Drowning in darkness next to my sleeping wife I wait for a glimmer
of sun. With twitching eyeballs, I listen to the persistent hum of highway
traffic relentless as the broken record in my head.
So many calamitous possibilities. I don’t know what to worry about first.
If I play possum, lying still, holding my breath, maybe I’ll be safe right here
in bed. Will the enemy of my enemies be my friend?

Cacophonous hubbub of trucks and cars grind ahead. Low flying planes zoom
into Teterboro. The haunting whistle of a train, reminds me of the long-drawn
unearthly wail of the red-throated loon on Limekiln Lake.

Car doors slam, drunken conversation pollute the air:
“Whatcha doin peein on my peonies!”
A double-barreled exhaust speeds by, like a potato cannon, waking up
a squirrel in the Have-a-Heart trap in my attic who clatters back and forth.

Flashing strobe lights flicker on my windows, spotlights from a prison tower.
The scoliotic veterinarian who lives next door has a yapping Pomeranian.
He kicks it along, hoisting it by the scruff of its neck like Lyndon Johnson.

My old aunt Ida wore a plume of red and black feathers on her hat,
a scrawny little lady, she was consumed with fright
and worry, begging everyone to stay home
and hide under the bed.
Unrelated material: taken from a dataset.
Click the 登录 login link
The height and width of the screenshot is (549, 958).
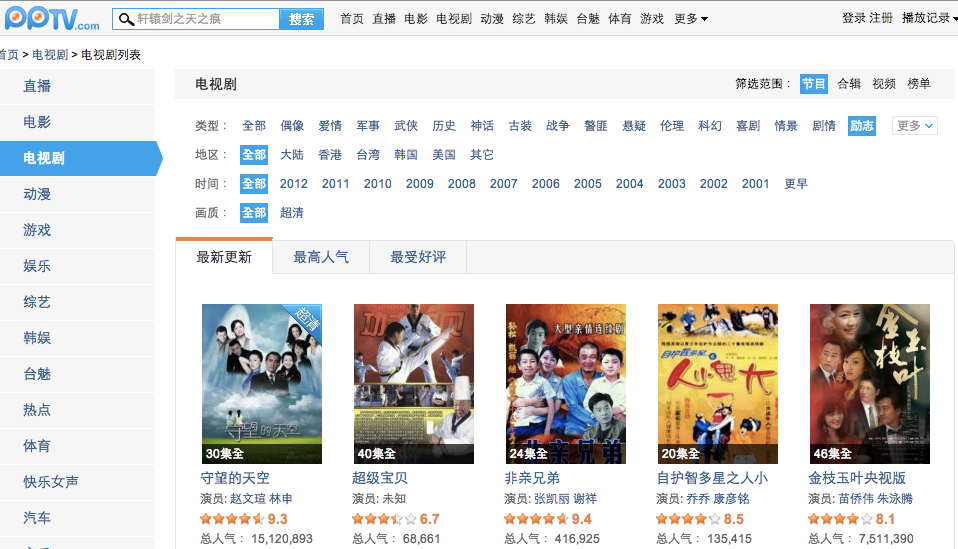(853, 18)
She fled
from pogroms at her Vilnius shtetl to
work at the Triangle Shirtwaist sweatshop.
She warned how unsafe the world is, seeing nothing but danger.
Her edematic feet in substantial Red Cross shoes
were always ready to run. Her jangled nerves
never recovered from not being one of the 146 young women
she witnessed jumping out of those flaming windows.